Chris JoplingInstitut de génomique fonctionnelle (IGF) - CNRS / Inserm / Université de Montpellier
Mes recherches
My research involves using a multidisciplinary approach to understand the moleclar mechanisms involved in cardiac development, disease and regeneration. In 2006 I obtained by PhD in developmental biology in the lab of Jeroen den Hertog at the Hubrecht Institute in the Netherlands. Following this I joined the Juan Carloz Belmonte’s team at the CMRB in Barcelona where I developed my interest in cardiac regeneration. I was a recipient of the ATIP AVENIR in 2011 and also obtained a CR1 position with INSERM in the same year. This allowed me to establish a team at the IGF in Montpellier in 2012.
Mon projet ATIP-Avenir
The molecular mechanisms of heart regeneration
Heart disease has now become one of the most common causes of fatality and disability in the western world 1. To understand how heart regeneration may be induced in humans we have chosen to analyse the zebrafish model organism in which heart regeneration does occur. Our previous findings have indicated that during heart regeneration in zebrafish, new cardiomyocytes are produced by the proliferation of existing differentiated cardiomyocytes 2, 3. Our main objective is to expand the relatively small list of genes known to regulate heart regeneration in zebrafish and thus provide candidates which can subsequently be manipulated in mammals. To determine suitable target genes we will make use of the substantial microarray data generated from studying heart regeneration in zebrafish 4, 5. Importantly this data has revealed that certain genes shown to be up-regulated during zebrafish heart regeneration have previously been shown to positively regulate cardiomyocyte proliferation in mammalian models. To further refine the selection of candidates from the microarray data we will target genes that are associated with specific processes that we have identified as being important for zebrafish heart regeneration. Key areas identified thus far include dedifferentiation, inflammation, proliferation, extra cellular matrix remodelling, signalling, transcription, chromatin remodelling and hypoxia amongst others. Subsequently, we will test the selected genes for their role during heart regeneration by either over-expressing or knocking down expression using the Cre/tamoxifen system to achieve tissue specific/temporal control.

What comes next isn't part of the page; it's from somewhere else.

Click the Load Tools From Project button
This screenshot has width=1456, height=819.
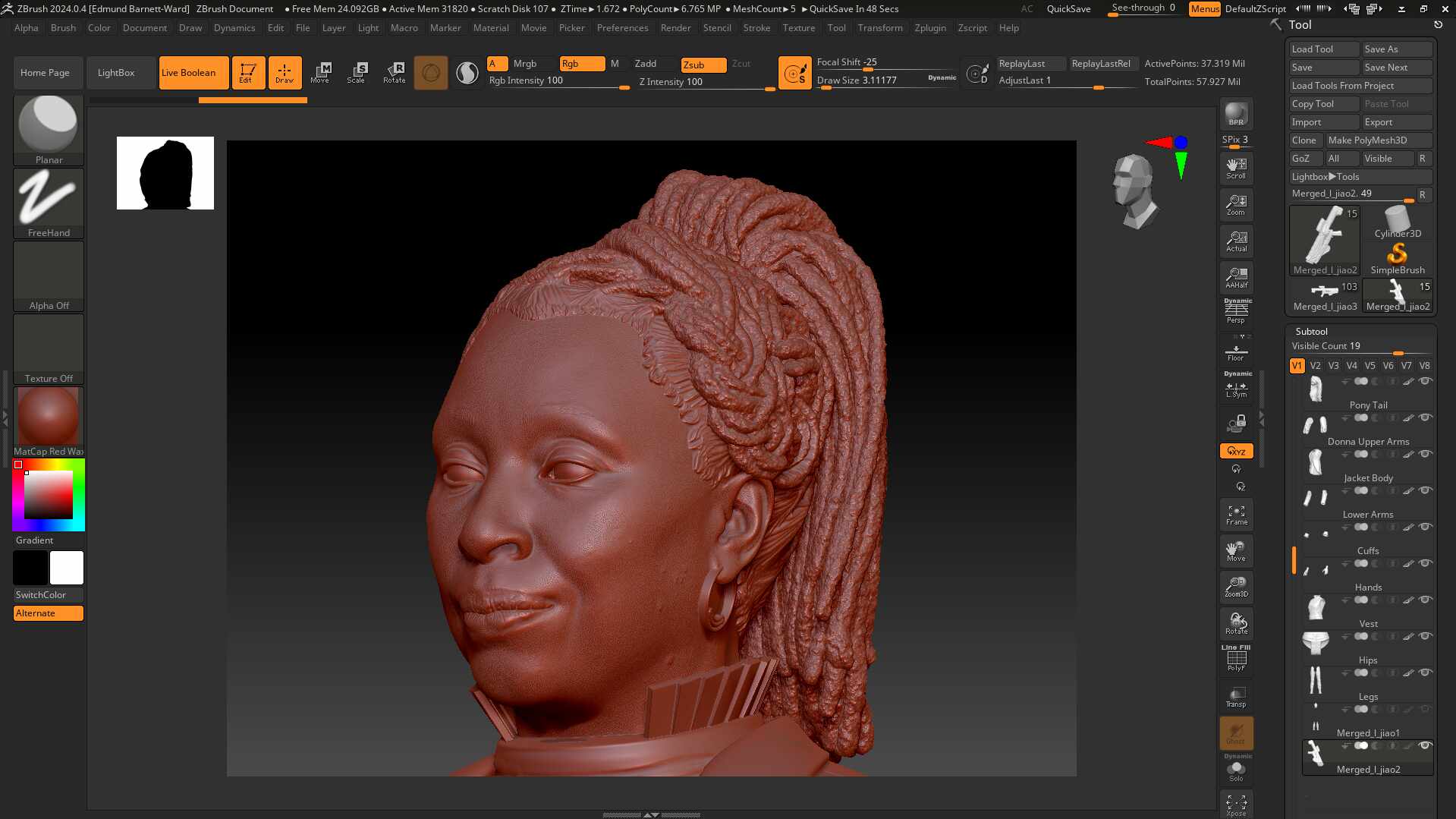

Once candidates have been selected and confirmed in our zebrafish model system we will begin testing these in vitro in mammalian cardiomyocytes using a relatively simple and established protocol.
Achieving these goals should provide a framework for testing candidate genes by creating transgenic mouse models to determine whether they are capable of inducing myocardial regeneration after cardiac ischemia.